## Required action 1
In the piece below on Michigan's HIV/AIDS Resource Center, why did A2Ethics want to learn about the current ethical status of HIV/AIDS in its own county? Answer in one to three sentences.
## Required action 2
Write out the part of the piece below on Michigan's HIV/AIDS Resource Center that runs from "What we took" up to and including "elsewhere and outside the U.S.".
====== Source passage
The Good Work of Michigan's HIV/AIDS Center
Our first discussion with Jimena Loveluck, President and CEO of the HIV/AIDS Resource Center, was almost five years ago. Months before, A2Ethics had sponsored some talk-backs in concert with the Ann Arbor Blackbird Theatre's dramatic readings of Tony Kushner's "Angels In America," a play about the devastating consequences of AIDS at the end of the 20th century. The arrival of "Angels" changed many minds about the ethical and political nature of epidemics in our country. For this reason, we wanted to learn about the current ethical status of HIV/AIDS in our own county, and what had and had not changed in the early decades of the 21st century.
What we took away from discussing a wide range of issues with Jimena, convinced us that we should come back to talk again. We sensed then that it was essential for A2Ethics to stand with HARC. Not just because of the essential education, testing and social/medical liaison services HARC offers in Washtenaw county as well as three other contiguous counties in SE Michigan. But also because attention to and awareness of the prevalence of HIV/AIDS--to many Americans seems to have had its stand. And its moment. Attention to HIV/AIDS--and our attention--has turned elsewhere and outside the U.S.
And yet, as Jimena tells us in this podcast, there are currently almost 1.2 million people in the U.S. living with HIV infection. Further, almost 1 in 5 of these people (18%) do not know they are infected. Since the beginning of the epidemic, over one half a million people have died with an AIDS diagnosis. Over the past two years, as new mind-changing documentaries, among them United in Anger have been widely shown across the country, we talked with Jimena for the first time about whether a few of the ethical issues swirling around HIV/AIDS early on, have been "resolved." Or more reasonably, given the slipperiness of "moral progress," whether new or different ethics issues have become higher priority, especially in policy circles. Among the currently most pressing issues Jimena wanted our listeners to know about: increasing difficulties of access to effective treatments and services; dilemmas posed by the medicalization of HIV/AIDS and its impact on quality and service availability; and the diverse, and sometimes conflicting, obligations of communities in caring for those living with HIV/AIDS.
While it is not part of our mission to publicly investigate and name organizations whose work we think scores very high marks in ethical screens and audits, we think that HARC, led by Jimena Loveluck, her staff and volunteers should receive much more public recognition and attention for the work they do on our behalf.
Consider the acronym...HARC. It is true--at A2Ethics, we are no longer talking as much about angels as we were when engaged with the drama of "Angels in America" and its ethical dilemmas. But HARC, like the "Hark!" of angels and other messengers inhabiting different worlds--serves as a frontline deliverer of news--both good and bad. We wish that there were a kind of "moral progress" occurring with our attitudes toward HIV/AIDS to the benefit of everyone. We wish that there were new scientific and medical progress today to end the HIV/AIDS epidemic. In our community, in America and outside the U.S.
Until the epidemic ends, however, we will continue to listen to the message and applaud the ethical legacy of HARC.
============
====== Dataset content
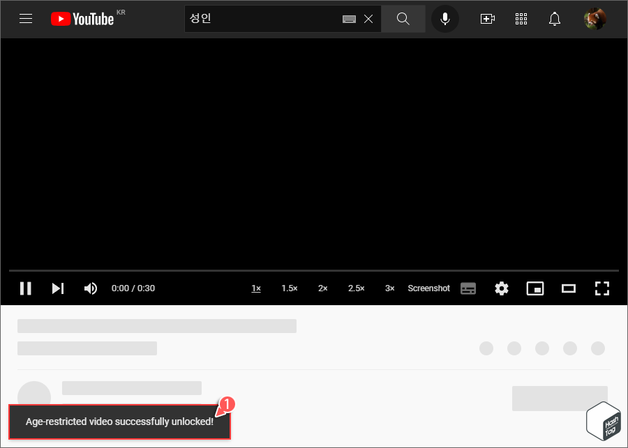Open the sidebar hamburger menu
The width and height of the screenshot is (628, 448).
point(26,19)
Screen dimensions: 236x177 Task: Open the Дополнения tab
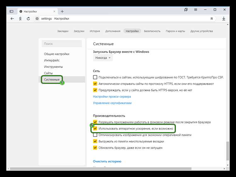click(x=113, y=31)
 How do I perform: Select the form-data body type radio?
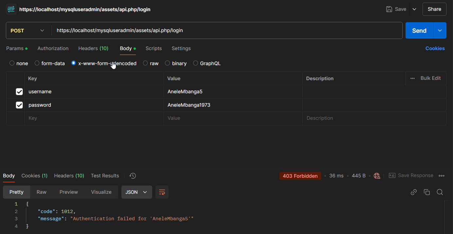pyautogui.click(x=37, y=63)
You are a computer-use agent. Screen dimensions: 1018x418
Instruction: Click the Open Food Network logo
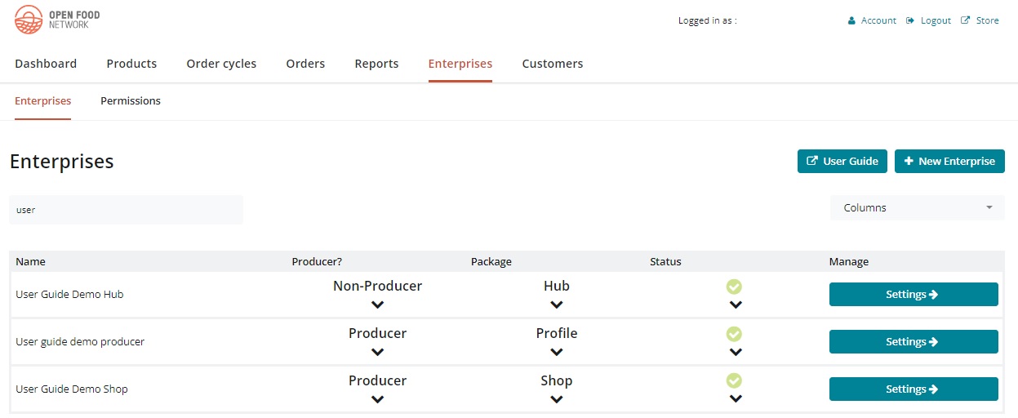57,20
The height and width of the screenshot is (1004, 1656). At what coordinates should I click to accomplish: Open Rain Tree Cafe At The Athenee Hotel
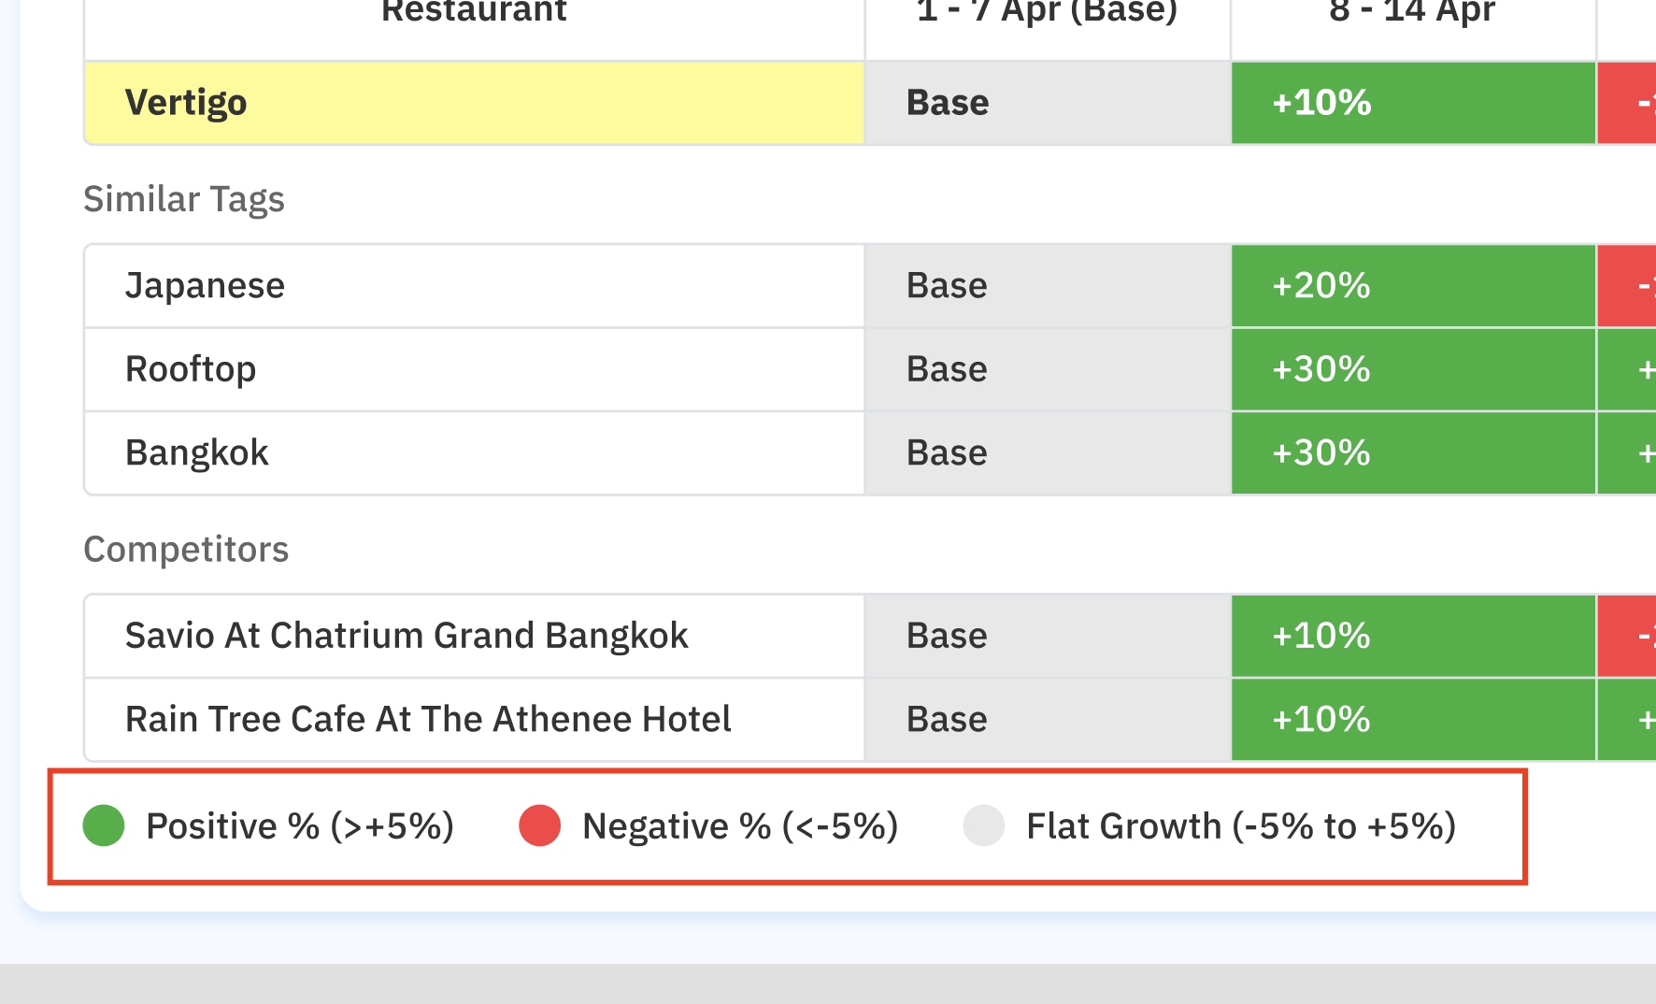click(428, 720)
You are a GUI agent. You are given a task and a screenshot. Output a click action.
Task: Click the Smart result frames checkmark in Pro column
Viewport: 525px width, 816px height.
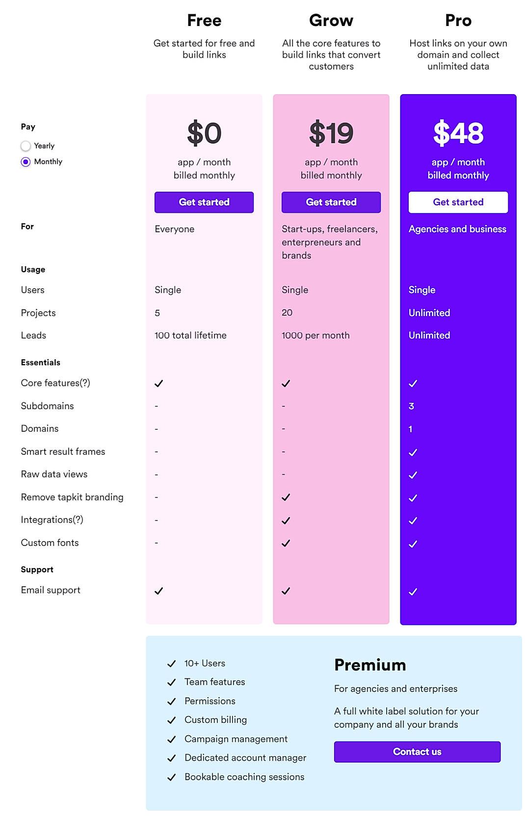[x=413, y=451]
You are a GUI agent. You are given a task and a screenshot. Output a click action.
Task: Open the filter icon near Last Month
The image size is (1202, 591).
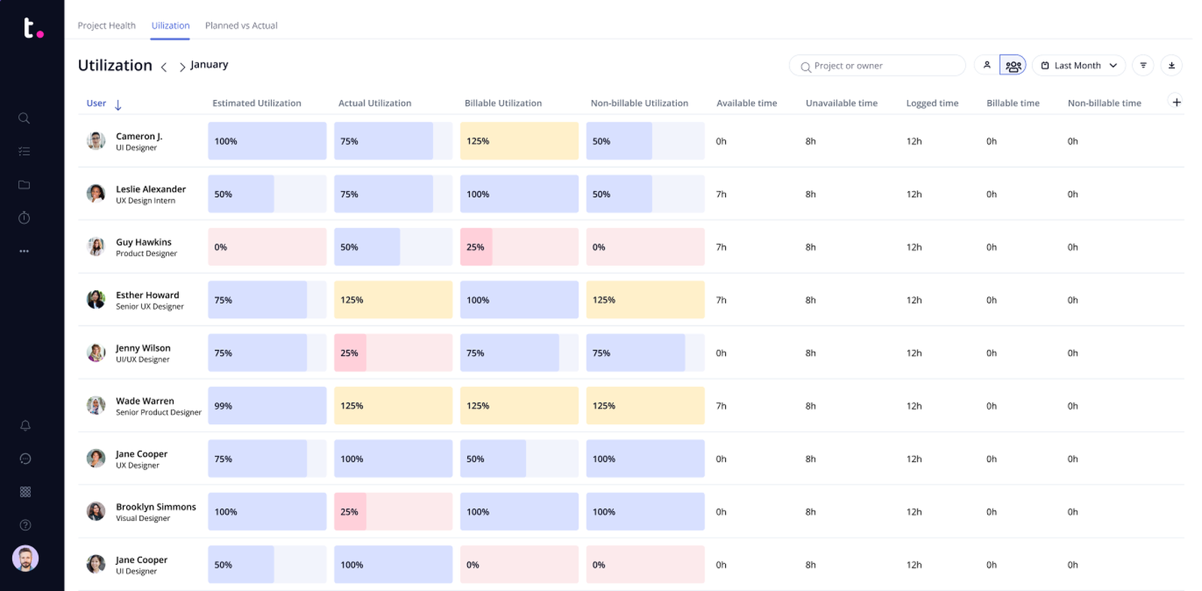coord(1143,65)
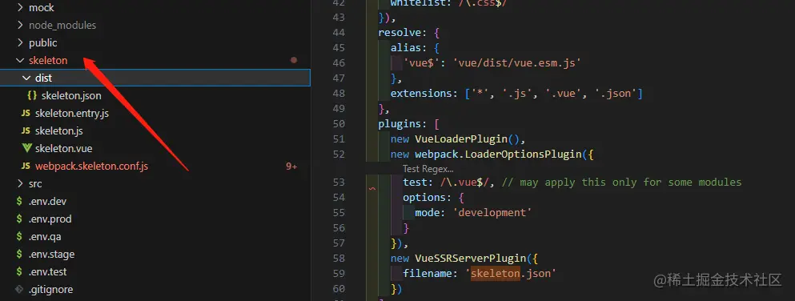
============
## Answer space 1
The arrival of "Angels in America" had changed many minds about the ethical and political nature of epidemics in the country. For that reason, A2Ethics wanted to learn about the current ethical status of HIV/AIDS in its own county and what had and had not changed in the early decades of the 21st century.

## Answer space 2
What we took away from discussing a wide range of issues with Jimena, convinced us that we should come back to talk again. We sensed then that it was essential for A2Ethics to stand with HARC. Not just because of the essential education, testing and social/medical liaison services HARC offers in Washtenaw county as well as three other contiguous counties in SE Michigan. But also because attention to and awareness of the prevalence of HIV/AIDS--to many Americans seems to have had its stand. And its moment. Attention to HIV/AIDS--and our attention--has turned elsewhere and outside the U.S.